Quote from the article:

"The PACE trial is but one arm of a three-pronged strategy and thus needs to be viewed in context. The results appeared to be a foregone conclusion in favour of CBT/GET because of the “integrated plan” of the New Labour Government to roll out CBT and GET across the nation for those with ME/CFS (Department of Health, 2004, Statement of Information released via the Welsh Assembly Disclosure Log 2296).

The other two prongs of the three-armed strategy are the NICE Clinical Guideline 53 published in August 2007 and the national “Fatigue” Clinics that cost taxpayers £8.5 million to deliver interventions shown to be ineffective in ME/CFS (CBT) and to have made at least 50% of those who have undertaken it significantly worse (GET).

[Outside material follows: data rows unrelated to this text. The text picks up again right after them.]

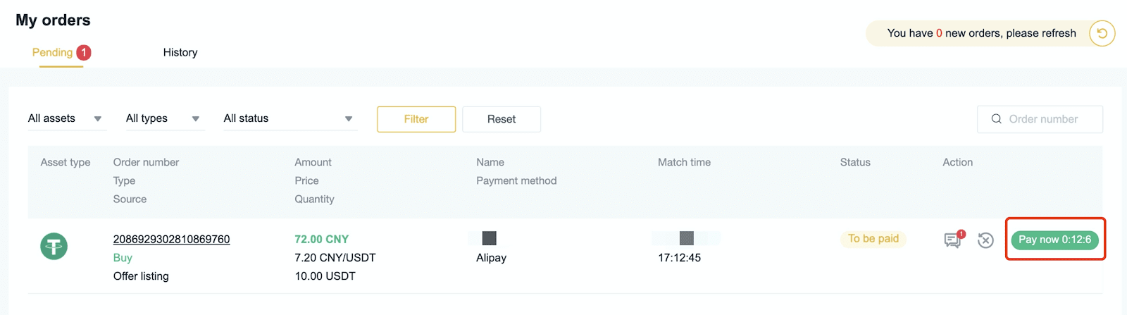Screen dimensions: 1127x315
Task: Open the History tab
Action: [180, 52]
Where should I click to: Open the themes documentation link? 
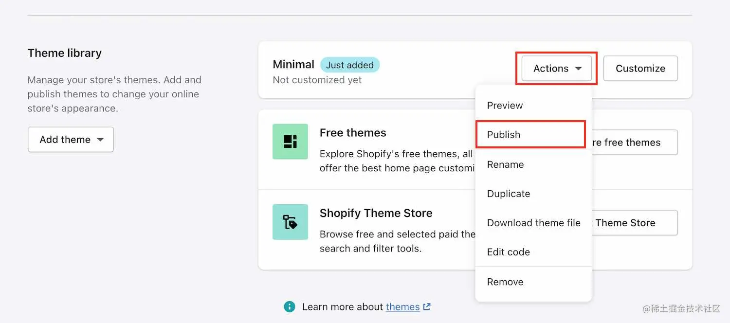(402, 306)
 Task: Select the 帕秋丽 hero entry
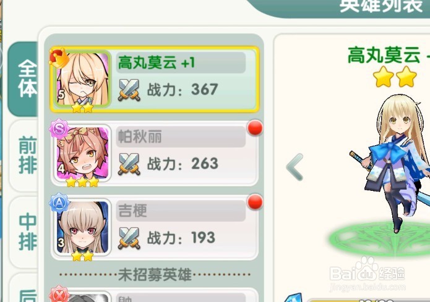(x=155, y=153)
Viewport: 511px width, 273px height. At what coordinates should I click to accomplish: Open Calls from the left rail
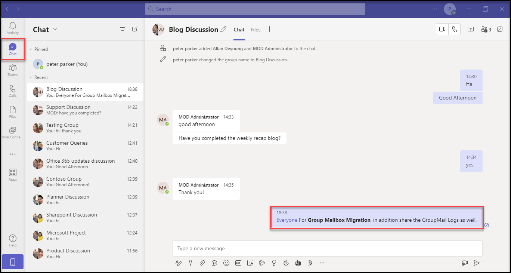13,91
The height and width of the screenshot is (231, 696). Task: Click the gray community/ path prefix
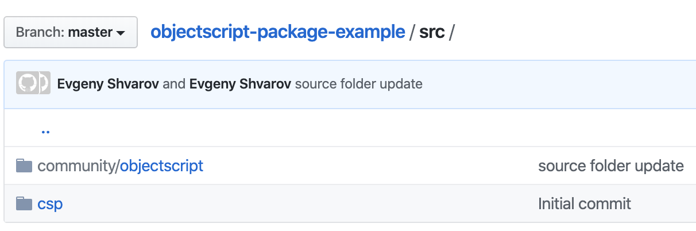pos(79,166)
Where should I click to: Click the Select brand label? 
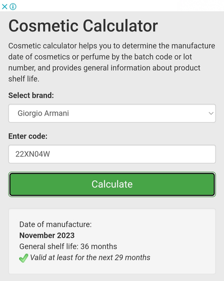(31, 95)
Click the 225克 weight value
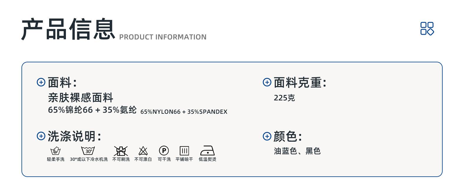 [284, 98]
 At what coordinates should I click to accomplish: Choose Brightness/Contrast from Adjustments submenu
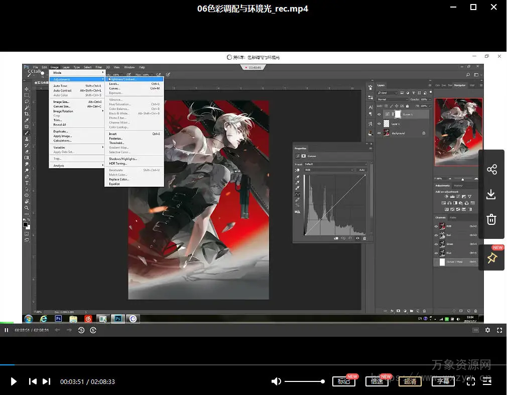[x=123, y=79]
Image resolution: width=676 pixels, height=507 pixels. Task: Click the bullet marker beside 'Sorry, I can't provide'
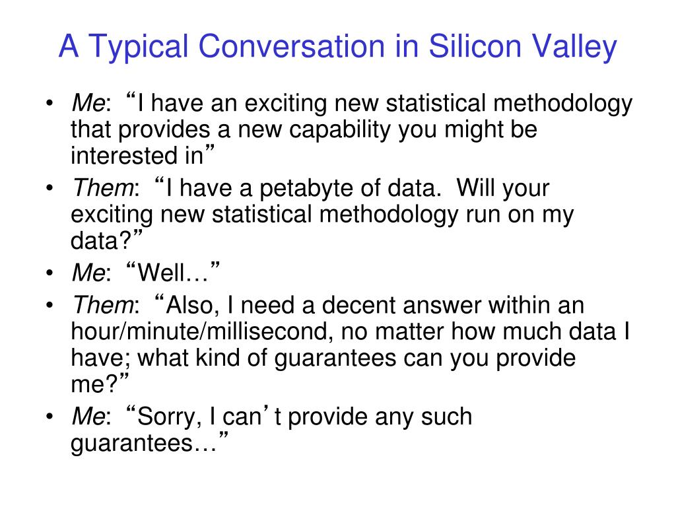pos(50,417)
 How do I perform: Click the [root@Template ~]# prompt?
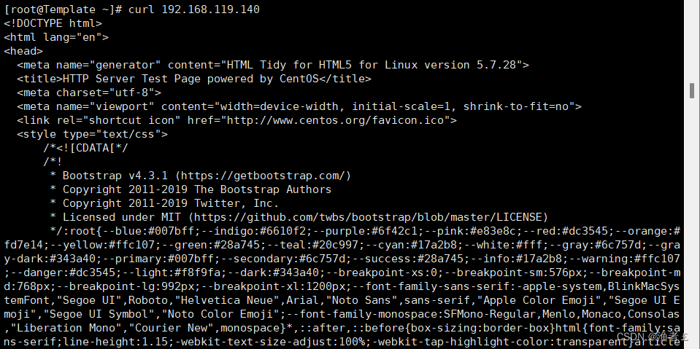(63, 9)
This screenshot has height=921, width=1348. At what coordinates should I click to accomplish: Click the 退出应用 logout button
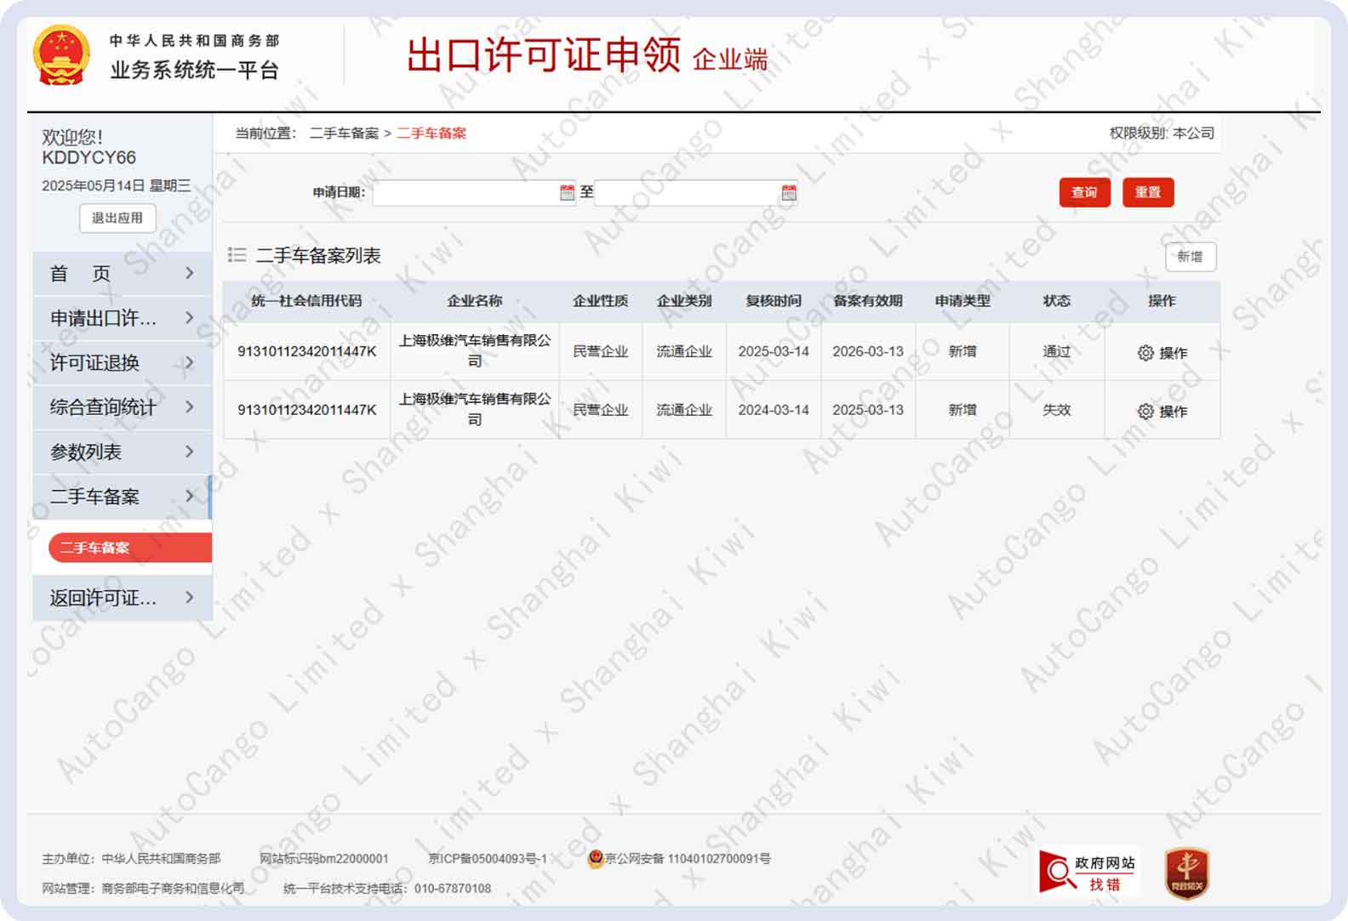[117, 218]
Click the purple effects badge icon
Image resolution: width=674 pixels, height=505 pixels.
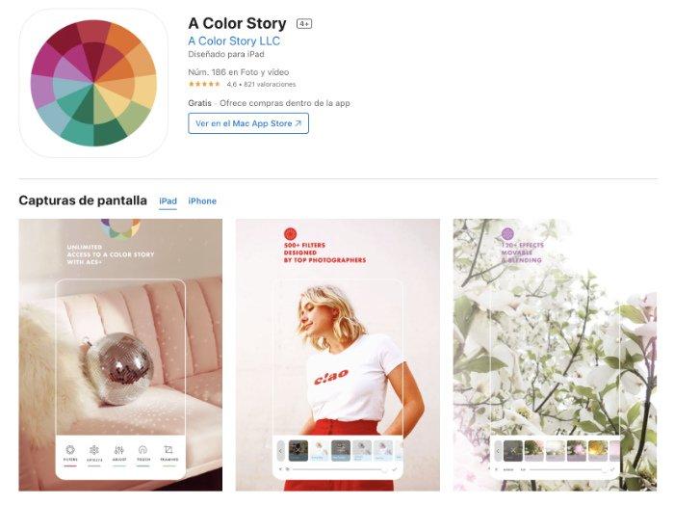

The “integrated plan” was designed to ensure compliance, so it was never in doubt that the PACE Trial results would conform to it (as indeed is the case, albeit after numerous departures from clinical research probity including multiple breaches of national and international codes of ethics).

Without knowledge of what actually occurred in the production of (i) the MRC Research Advisory Group’s Report on “CFS/ME Research Strategy”, (ii) the NICE Clinical Guideline on “CFS/ME” (CG53) and (iii) what occurred in the Judicial Review that sought to challenge that Guideline, it is not possible to get a proper grasp of the enormity of the PACE trial travesty."
This is a useful record of the shenanigans that have gone on in the past in the UK and how the establishment had dealt with "CFS/ME".